Dopodiché, perse conoscenza.
Furono le urla isteriche di sua
madre a svegliarlo, quando l'effetto degli antidolorifici e dei
tranquillanti si affievolì. Si ritrovò su di un
letto d'ospedale,
una benda sull'occhio sinistro, la donna che lo guardava con le
guance rigate di lacrime.
“
Chi
è stato a farti questo? In che guai ti sei cacciato,
Deidara? ”
In che guai ti sei cacciato...
pareva possedere veramente un sesto senso! Sì, si trovava in
un bel
guaio, anche perché non poteva accusare colui che
effettivamente era
colpevole delle sue ingiurie. Se lo avesse fatto, allora sì
che
sarebbe finito male. Si domandò se Hidan avesse intenzione
di farlo
fuori con quel coltello, o se magari voleva solamente usarlo per
qualche gioco perverso; conoscendolo, anche la seconda ipotesi non
era poi così improbabile.
“
Non
lo so. Qualcuno mi ha tirato un fumogeno, o qualcosa del genere, poi
mi ha attaccato alle spalle... sono scappato, ho chiesto aiuto, ma
non ho idea di chi sia stato ” mentì, ma la bugia
era veritiera.
In fondo, in giro i delinquenti non mancavano di certo. E c'era anche
chi faceva del male agli altri senza un valido motivo, magari solo
per scacciare la noia.
Poi si mise a pensare, e decise
che forse era vero che tutto il male non veniva per nuocere; da un
lato non sapeva ancora quale fosse il destino del suo occhio, ma
dall'altro avrebbe potuto sfruttare il periodo di convalescenza
preparando la sua vendetta. Doveva fargliela pagare, e allo stesso
tempo dimostrare al suo “rivale” quanto fosse
azzeccata la sua
idea d'arte. Avrebbe preso due piccioni con una fava, e finalmente si
sarebbe sentito realmente fiero di sé.
Passò ore e ore a fissare le
pareti bianche dell'ospedale – anonime come quelle della
stanza ove
il suo sangue era stato versato – e a rimuginare su quel che
aveva
in mente, ridendo ogni tanto senza un'apparente motivazione. Il
dolore ricominciò a farsi sentire dopo un bel po',
lancinante, tanto
che fu costretto a chiamare un'infermiera; gli antidolorifici
funzionavano, lo aiutavano a rilassarsi, ma dentro di sé
conosceva
già il verdetto. Una ferita di quel genere non si sarebbe
mai
rimarginata senza provocare alcun danno, non era possibile.
Ciò
nonostante non riusciva ad esser negativo, e forse questa era la sua
migliore qualità; in qualsiasi situazione riusciva a vedere
una via
d'uscita alla fine del tunnel, la salvezza, la splendida luce di un
colorato fuoco d'artificio.
“
Signora,
ci dispiace infinitamente.
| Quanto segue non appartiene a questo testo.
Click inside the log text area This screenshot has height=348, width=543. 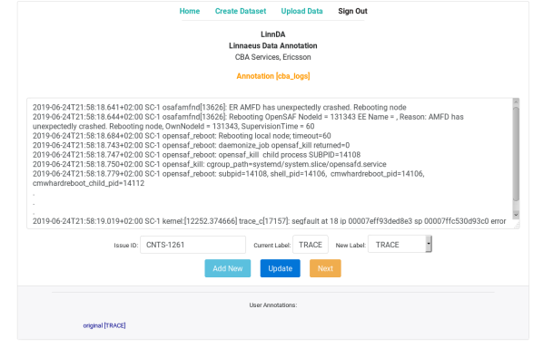click(x=270, y=163)
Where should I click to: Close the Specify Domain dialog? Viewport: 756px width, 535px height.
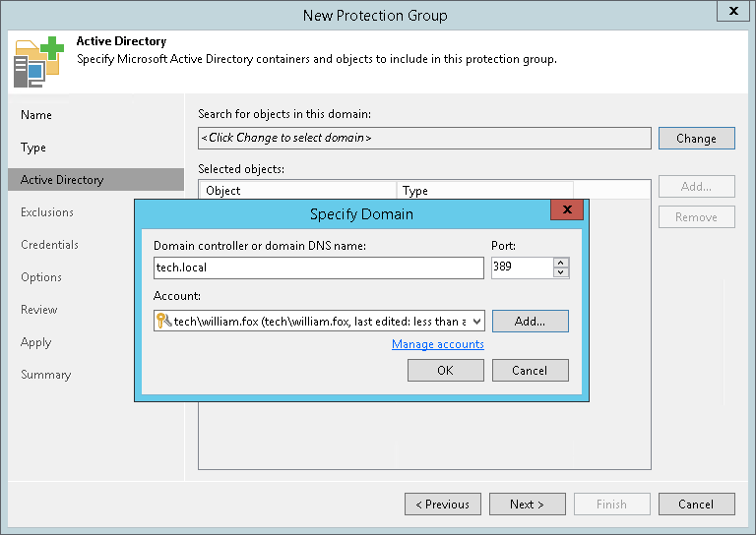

Non abbiamo potuto salvare l'occhio di suo
figlio ”
Deidara sospirò, mentre sua madre
continuava ad urlare. La odiava quando faceva così e la
odiava
quando si preoccupava troppo per lui e lo intimava di smetterla con
le sue assurde fantasticherie. Non la sopportava perché lei
non
capiva, e non avrebbe mai compreso ciò che lo aiutava a
perseverare,
a credere in un futuro diverso in cui sarebbe stato ammirato dagli
altri, ad essere forte in ogni periodo della propria vita, bello o
brutto esso fosse.
“
Possibile
che tu non soffra per questo? Possibile che non ti tocchi minimamente
il fatto di essere diventato orbo? ” gli disse mentre lo
riaccompagnava a casa, stringendo convulsamente il volante della
monovolume che guidava. E lui fece spallucce senza risponderle,
facendola infuriare ancora di più, ma non gli importava. Ora
aveva
ben altro a cui pensare. Guardò fuori dal finestrino,
scorgendo la
villetta ove Hidan abitava un poco nascosta dietro le verdi siepi del
giardino ben curato; lanciò una silenziosa maledizione,
sperando che
dovunque egli fosse avvertisse un brivido percorrergli la schiena,
una sorta d'avvertimento, un oscuro presagio.
“
Preparati,
fottuto bastardo. La mia arte illuminerà il mondo ed
abbaglierà il
tuo Dio, che sarà costretto ad ammettere la sua bellezza,
prima di
scomparire assieme ad essa ”
In
casa aveva già tutto l'occorrente; teneva le sue cose in un
cassetto
chiuso a chiave, custodite gelosamente. Si era procurato quella roba
con fatica, scegliendola accuratamente, e comprandola sotto falso
nome. Era un ragazzo astuto ed abile perfino nell'arte del
travestimento, avrebbe fatto di tutto per la sua ragione di vita,
anche diventare un'altra persona nel momento del bisogno.
Così era
riuscito ad accumulare un pericoloso quantitativo di polvere pirica*,
di micce detonanti*, e tubi di plastica*. Aveva anche lasciato
perdere gli involucri di carta, propendendo per quelli in pvc, ancor
più illegali degli altri*. Chiunque avesse scoperto il suo
segreto
lo avrebbe dato per matto e probabilmente rinchiuso in un ospedale
psichiatrico. Deidara sapeva bene di essere folle, ma non voleva
essere paragonato a qualcuno affetto da comuni disturbi psichici. La
sua vocazione era tutto per lui, per quanto assurda e pericolosa essa
potesse essere. E se seguire la propria fede
senza mai guardare indietro significava essere etichettato come
pazzo, beh... allora era fiero di esserlo.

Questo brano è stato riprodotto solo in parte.